Esse cruzamento é bem movimentado e nele os motoristas,
além dos freios, têm que acionar também a paciência. São
longos três minutos, que parecem nada quando se está
sentado à beira de uma piscina, mas que no trânsito, sob
um calor de quase quarenta graus, são uma eternidade.
Parei e vi a moça se aproximar da minha janela. Com um
bebê junto ao peito, preso por cintas próprias, trazia
numa das mãos um guarda-sol e na outra uma caixa de
confeitos. Baixei o vidro. Com um sorriso triste me
ofereceu o produto barato: “Compra pra me ajudar”,
disse.
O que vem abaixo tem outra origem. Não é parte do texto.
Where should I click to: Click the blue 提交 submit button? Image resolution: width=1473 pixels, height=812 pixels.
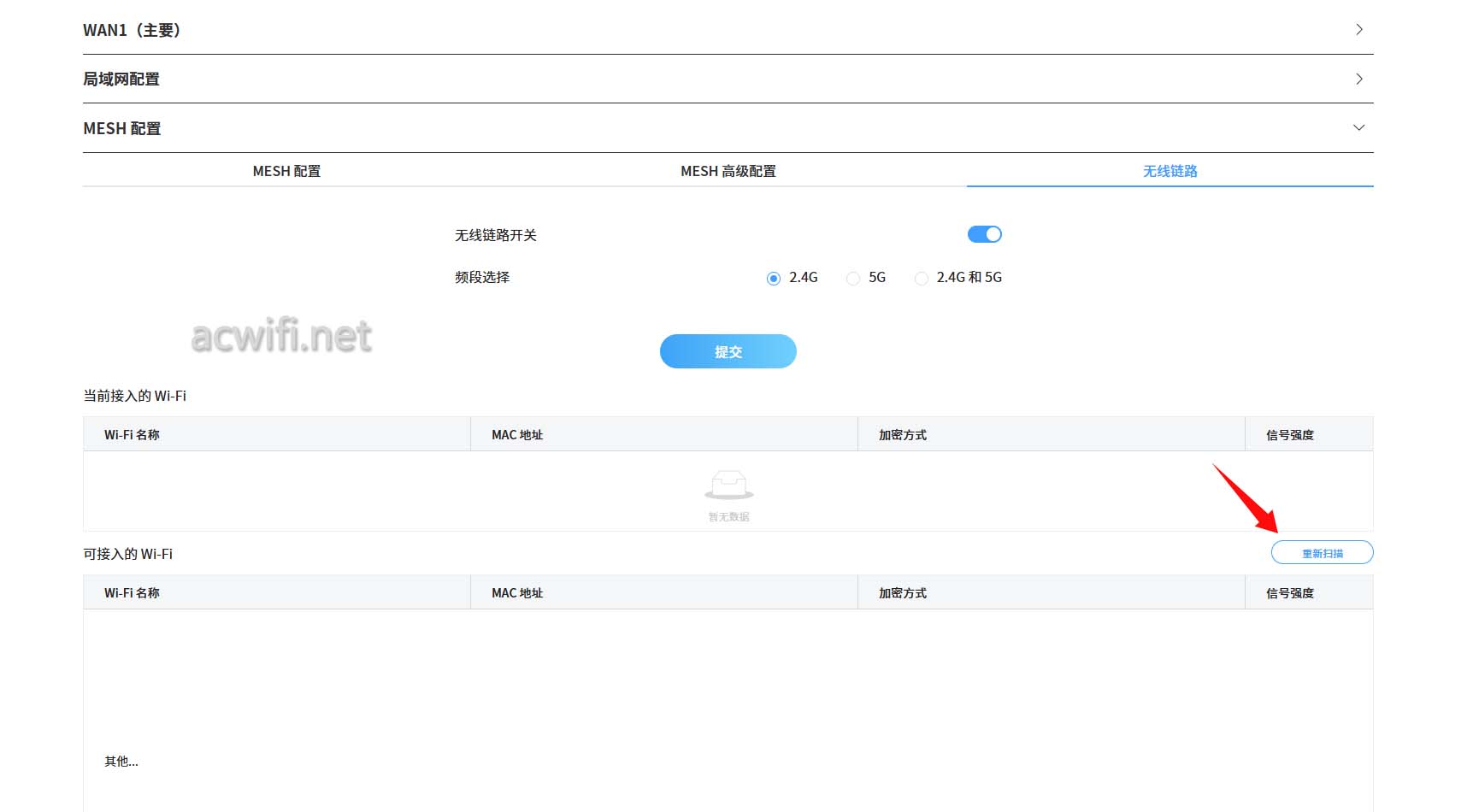pos(728,351)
Busquei algumas moedas que sempre trago no
console e ela me entregou um saquinho com amendoins
caramelizados, creio. Agradeceu com um movimento de
lábios e seguiu para os outros carros.
Fiquei observando aquela figura circulando entre os
veículos, um tanto curvada pelo peso da criança que
dormia pesadamente, vencida pelo calor. O farol abriu e
eu parti.
Dias depois a circunstância se repetiu. Assim que fui
abordado pela moça, perguntei: “Que idade tem sua
filha?”. “Dois”, ela respondeu. Confesso que pretendi
com a pergunta fazê-la pensar na exposição que impunha à
criança. Comprei os amendoins, ela saiu e eu fiquei a
refletir sobre o seu drama. Drama sim, é como eu vejo a
situação daquela jovem mãe.
Lendo o meu relato, muitos argumentarão uma porção de
coisas, por que não isso? Por que não aquilo? Mas o
problema está lá, naquele cruzamento movimentado da
cidade grande. Uma jovem mãe com a filha no colo,
trabalhando com os recursos possíveis, na esperança,
quem sabe, de que ali mesmo possa encontrar alguém que
lhe compre toda a mercadoria ou melhor ainda, lhe
ofereça uma oportunidade que as liberte do sol forte,
dos perigos do trânsito, e do aviltamento da dignidade
humana.
***
A caridade instintiva é meritória porque é espontânea,
muitas vezes vem de um impulso natural, intuitivo, o que
faz muitos entenderem que esse é o verdadeiro ato
generoso. Realmente há situações em que ela é urgente.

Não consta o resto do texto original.